Answers are inline.
________________________________________
From: Gordon Sim [[email protected]]
Sent: Wednesday, March 14, 2012 6:39 AM
To: [email protected]
Subject: Re: Major slowdown on Qpid broker

On 03/13/2012 10:35 PM, Jeff Armstrong wrote:
> I have a situation where the Qpid broker slows down tremendously, to the 
> point where enqueues stop altogether for long periods of time and dequeuing 
> is also quite slow. When I look at htop, there are 2 qpid threads running at 
> 100% CPU. When debugging in gdb, I see that every time I do a backtrace, 
> these two threads are somewhere in the RingQueuePolicy::find(), and further 
> up the stack it shows that it is in DeliveryRecord::accept().
>
> Qpid broker/client setup:
> - Ubuntu 10.0.4
> - 0.12 C++ clients and brokers
> - Exchange options: direct
> - Queue options: Ring policy, max size ~400MB
> - Subscriber options: autoAck = 0, acceptMode = ACCEPT_MODE_EXPLICIT, 
> completionMode = COMPLETE_ON_ACCEPT

I assume the flow control is the default, i.e. unlimited?

Jeff: Yes, all other settings I didn't mention would be defaults.

> - Message options: Delivery mode PERSISTENT
>
> I have 2 blades in a chassis, each with a broker running and a single sender 
> client that enqueues different messages to several bindings on the local 
> broker. Each blade also has two receiver clients that dequeue messages, but 
> only one blade's receiver clients are "active", meaning they connect to the 
> brokers on both blades, whereas the receiver clients on the "standby" blade 
> do nothing.

What does 'do nothing' mean in this context? Have they subscribed to the
queues without actually processing messages? Or have they not even
connected?

Jeff: The clients in standby are not even connected to the broker.

Do the receivers on the active blade dequeue from both brokers?

Jeff: Yes. In our case, the broker on blade 2 (whether active or on standby) 
only ever receives a few messages (about 15 on every 15 minute interval), so 
generally all activity is occurring between the clients and the broker on blade 
1.

> If an active blade goes down, the standby blade becomes active, the receiver 
> clients there will now connect to the brokers and start dequeuing,

How do the published messages get to the other broker?

Jeff: In this case, the unacquired messages on the broker of the blade that 
goes down will be lost, which is expected at this point.

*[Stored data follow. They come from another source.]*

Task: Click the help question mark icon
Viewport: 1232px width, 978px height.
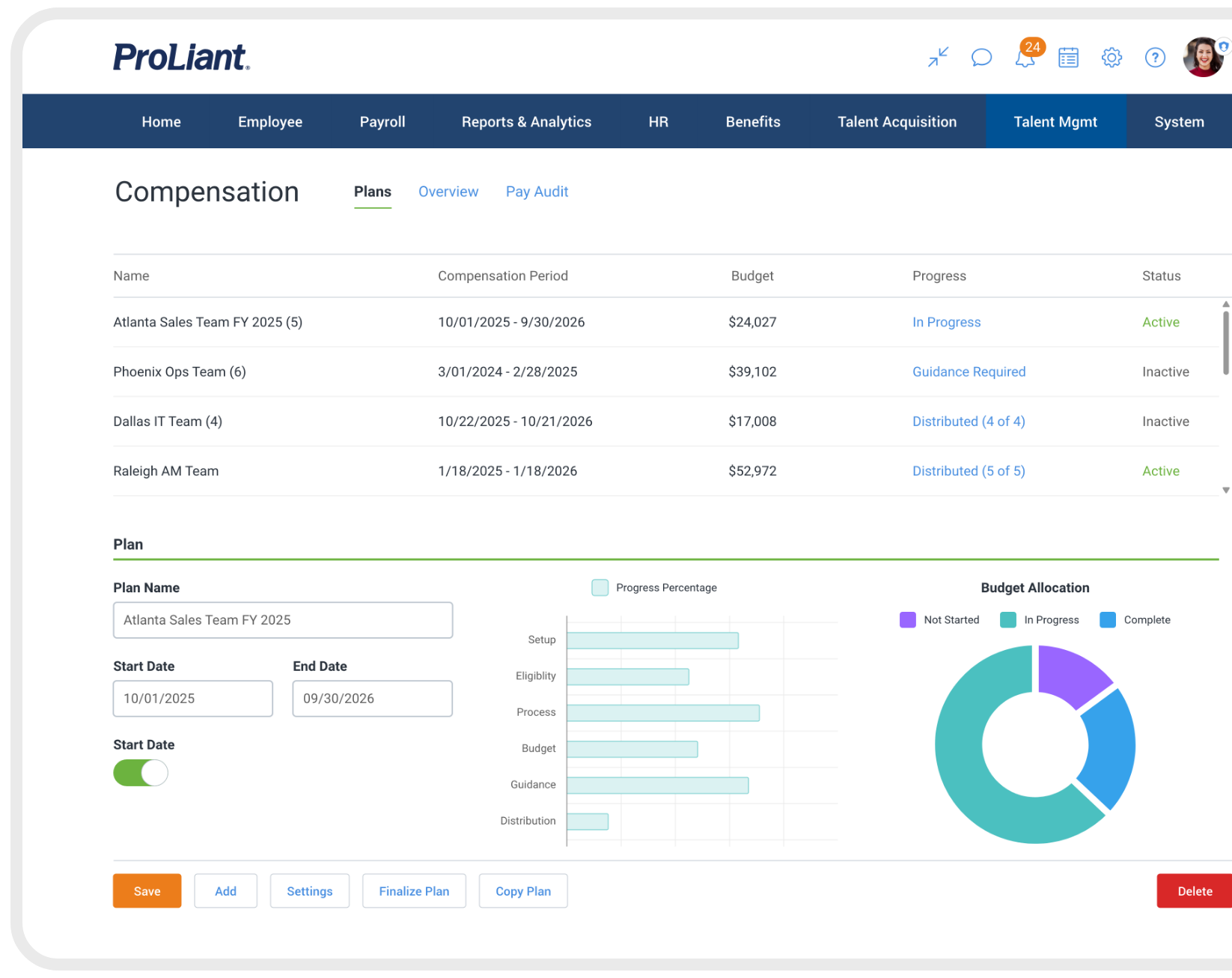Action: click(x=1155, y=57)
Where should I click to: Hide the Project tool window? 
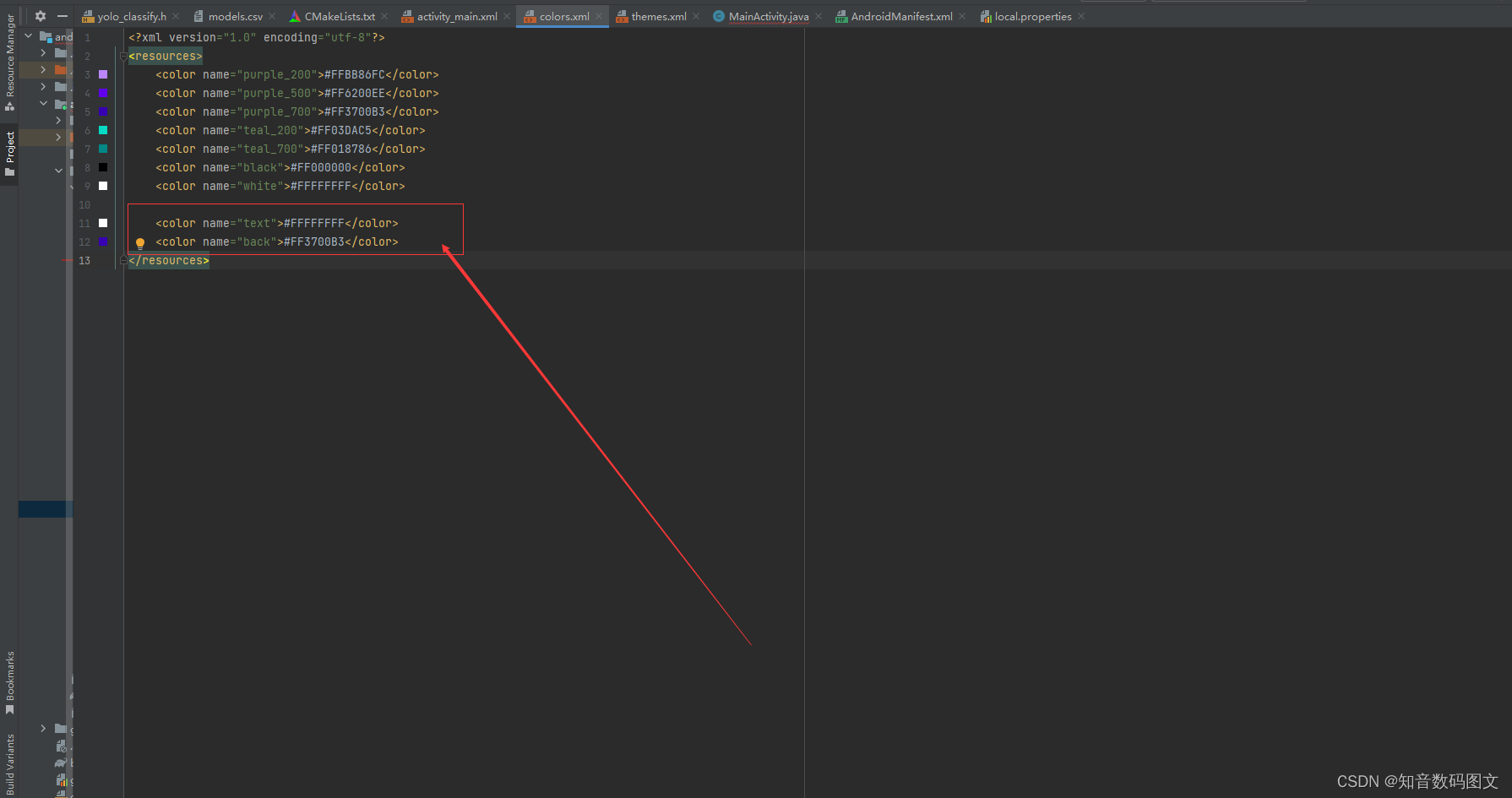coord(62,15)
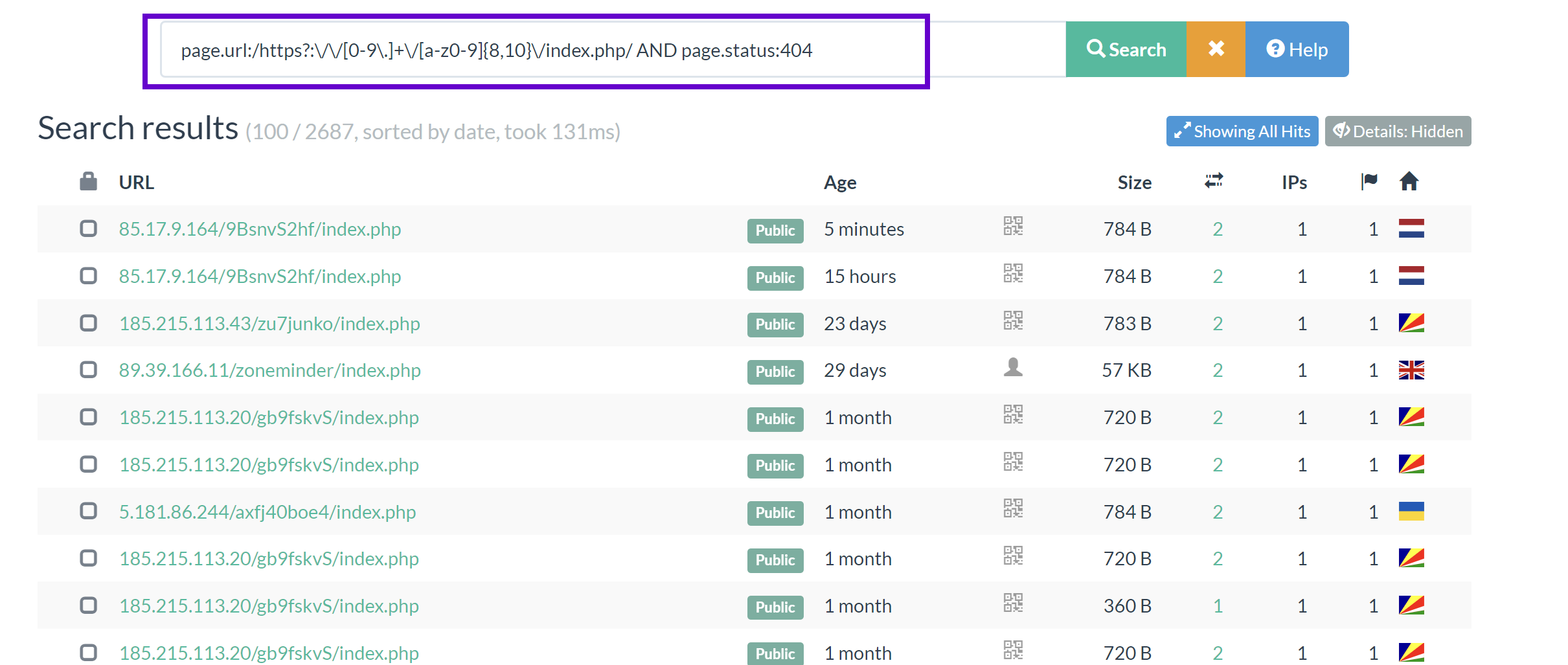Toggle Showing All Hits display mode

(x=1242, y=131)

> while the other blade will eventually reboot into standby mode.
>
> The two receiver clients each subscribe to their own single queue, which are 
> attached to the same binding on the same exchange. The clients' normal 
> behaviour is to dequeue messages for 15 minutes, finish processing them, then 
> send an accept() on the subscription of all the processed id's. The idea is 
> that if the active blade goes down, all of the messages that were not 
> accept()ed will be lost, so the clients on the standby blade will then 
> connect and should get these messages redelivered. This seems to have worked 
> in the past.
>
> The following events occurred (note that only blade 1 is actually enqueuing 
> to its broker, blade 2 has no enqueuing going on, this is on purpose):
> - blade 1 (active) and blade 2 (standby)
> - blade 1 reboots, so blade 2 becomes active then blade 1 comes up into 
> standby
> - blade 2 then reboots, so blade 1 becomes active then blade 2 goes into 
> standby
>
> We then made the following observations:
> - When blade 2 reboots, and blade 1 becomes active, the receiver clients 
> never output any of the expected redelivered messages. We think that the 
> redelivery never took place.
> - When inspecting the 'unacked' queue in SemanticState (and also the queue in 
> RingQueuePolicy) in gdb, we noticed about 100,000 messages in each client's 
> queue with old sequence numbers that correspond to 2/3 of the messages that 
> we never saw redelivered
> - The first 1/3 or so of the messages we expected to be redelivered weren't 
> in those queues
> - When we finally stopped one of the receiver clients, it cored (aborted), 
> the other receiver client died, and the qpid broker also cored
> - There was a logged qpid::TransportFailure exception that happened right 
> before all of these crashed
>
> Here are some of our thoughts/questions:
> - We think the 1/3 of the messages that vanished might have been because the 
> queue filled, and the ring policy caused them to be deleted
> - We think that the 2/3 of the messages we expected to be redelivered, might 
> not have got redelivered because the session on the new clients might have 
> been started before the sessions of the clients that went down with a reboot 
> were ended. Is there some sort of session timeout that must occur before the 
> new session gets these redelivered? What happens in this case?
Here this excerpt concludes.